## Alıştırmalar:
[a] İnsan değeri ve siyaset üzerine yazılmış köşe yazısına göre siyasetteki makamları korumak için ne yapıldığı söyleniyor?
[b] İnsan değeri ve siyaset üzerine yazılmış köşe yazısını kaldığı yerden sürdürün.

## Verilen Metin:
********

Oysa insan kara parçasından daha değerlidir… - Havadis Gazetesi | Kıbrıs Haber
Perşembe, Mart 28, 2024
Köşe Yazarları

Oysa insan kara parçasından daha değerlidir…

Hüseyin Ekmekçi

 

Manşetimizde turizm var…


Havadis olarak biliyoruz ki, can damarımız turizm…

Şah damarımız turizm…

Bitmeyen sanayimiz o bizim.

Biz ne yapıyoruz?

“Kendimizi bir şey sanma hallerinden” zerre geri adım atmıyoruz.

Hep bir böbürlenme…

Hep bir kendimizi bir şey sanma halleri…

Utanıyorum ama…

Bunca yılda “stratejik değeri olan kara parçası” kadar insan değeri yaratamadık.

Değersiz miyiz?

Haşa…

Ama statükocuyuz.

Makamları daha çok severiz.

“Böyle gelmiş böyle gitsin”ciyiz.

Hatta “bize dokunmayan yılan bin yaşasın…”

Oysa, çağdaş insan, olduğu kara parçasını daha değerli yapar…

Bölgenin, insanını düşünür.

Sözüm siyasete…

Siyasetteki makamlar…

Maalesef bu kara parçasında yaşayan insandan daha fazla sevilir.

Bu makamları korumak için de her yol mübah sayılır.

********

## Çıkarılan Bilgiler:
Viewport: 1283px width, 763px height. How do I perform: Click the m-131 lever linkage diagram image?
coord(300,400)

********

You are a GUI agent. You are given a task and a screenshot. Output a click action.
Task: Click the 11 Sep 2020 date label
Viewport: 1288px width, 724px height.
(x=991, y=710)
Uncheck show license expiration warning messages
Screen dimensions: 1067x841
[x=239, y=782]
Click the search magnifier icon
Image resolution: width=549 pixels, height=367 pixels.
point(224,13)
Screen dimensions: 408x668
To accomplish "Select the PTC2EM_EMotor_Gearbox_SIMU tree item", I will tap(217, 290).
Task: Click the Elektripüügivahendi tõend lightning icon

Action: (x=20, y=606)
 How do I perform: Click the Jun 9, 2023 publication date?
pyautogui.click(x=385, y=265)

********

## Yazılı Yanıtlar:
[a] Bu makamları korumak için her yol mübah sayılıyor.

[b]
Bu nedenledir bitmeyen bu rant.

Turizm planlamak yerine, “partilileri planlıyoruz” mesela…

Hep yandaşlar atanır makamlara da “teknik isimler” önemsenmez…

Yetki siyasette kalır da ehil ellerin uzak tutulması istenir.

Dağ taş deniz kenarları yakına yandaşa peşkeş çekilir de yatırım niyeti olanlar önemsenmez.

Budur makus talihimiz…

İhtiyacı olan biz…

Bakınız…

Neden öfkelendim biliyor musunuz?

“Türkiye bizi 83’üncü il yapacak” diye bir feveran başladı…

Neden?

Turizm örgütleri, “KKTC’ye uçuşlarda iç hat uygulaması olsun” dedi diye…

Derinlemesine tek bir araştırma yapılmadı…

Kimse neden niçin diye sormadı.

Tuhaf olanı “siyaset de turizmcilerin bu teklifi neden yaptığını” anlamadı…

Sanıldı ki “iç hat” muamelesi göreceğiz

Oysa, “Turizm nasıl kurtulur?” sorusuna yanıt arayan turizmciler bu öneriyi gündeme getirdi.

“İç hat vergileri 70- 80 TL daha az” ya.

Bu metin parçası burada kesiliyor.